4.5 G ve 5G teknolojilerinin yaygınlaşmasıyla birlikte internetteki veri tüketimi hızla artmaya başladı. Özellikle içinde bulunduğumuz dijital çağda insanların okumaktan ziyade izlemeye yani görsel iletişim kanallarına odaklı olmaları, video teknolojilerinin daha fazla gelişmesine yol açacak. Bankacılık sektöründe ise müşteri temas noktalarında video etkileşimli uygulamalara daha çok tanık olacağız.
Nesnelerin interneti ise finans sektörünün önemle üzerinde durduğu diğer bir konu olarak ön plana çıkmaktadır. Nesnelerin birbiriyle konuştuğu bir dünyaya doğru giderken satın alma ile noktalanacak senaryolarda bankacılık sektörünün üzerine önemli bir görev düşecektir.
Fintech’lerle işbirliği müşteri deneyimini besleyecek
Fintech girişimleri, dünyada finansal hizmetler alanında son iki-üç yıl içinde önemli rol almaya başladı. Özellikle mobil ödeme sistemleri, PFM olarak isimlendirilen kişisel finans yönetimi uygulamaları ve tasarruf fazlası olan kişilerle tasarruf açığı olanları buluşturan platformlar alanında Fintech girişimlerin öne çıktığına tanık oluyoruz.
Önümüzdeki dönemde bankacılık sektörünün dijital bankacılık alanında Fintech girişimleriyle işbirlikleri daha artacaktır. Bankalar Fintech girişimleriyle kuracağı ortaklıklar, yapacağı işbirlikleri sonucunda inovatif çözümlerle müşteri deneyimini en üst seviyeye çıkarma şansına sahip olacaklar.
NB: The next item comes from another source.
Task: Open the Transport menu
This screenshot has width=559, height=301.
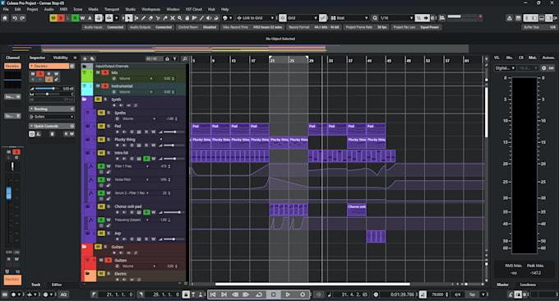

İş Bankası olarak Fintech uygulamalarının geliştirilme aşamasında müşterilerimizin yaşam döngüsü ve dijital ayak izi araştırmaları ile hackathon gibi inovatif düşünce yapısının geliştirilmesine yönelik çalışmaları süreçlerimize dahil ediyoruz. Bunun yanı sıra teknoloji iştirakimiz SoftTech, finansal teknolojilerdeki en büyük güçlerimizden biri. SoftTech’in bünyesinde kurulan “SoftTech Garage” başarılı bir Fintech girişimi olarak alanında önemli çalışmalar yürütüyor. Bu çalışmaları yürütürken işbirliklerine giderek kazan-kazan ilkesiyle hareket ediyoruz. SoftTech vasıtasıyla Silikon Vadisi’ndeki gelişmeleri de odağımızda tutabilme şansına sahip oluyoruz.